§ Task goal: Everything from the line containing "تجهیزات ویژه تغذیه ای (203, 874)" through the end of the entries should be output exactly; nothing before it is wanted.

§ Data for review:
::::::::::
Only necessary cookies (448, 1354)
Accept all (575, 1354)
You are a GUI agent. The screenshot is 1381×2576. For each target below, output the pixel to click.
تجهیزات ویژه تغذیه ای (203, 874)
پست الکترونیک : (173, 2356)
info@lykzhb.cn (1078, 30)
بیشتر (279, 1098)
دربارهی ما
::::::::::
§ Written solution:
تجهیزات ویژه تغذیه ای (203, 874)
پست الکترونیک : (173, 2356)
info@lykzhb.cn (1078, 30)
بیشتر (279, 1098)
دربارهی ما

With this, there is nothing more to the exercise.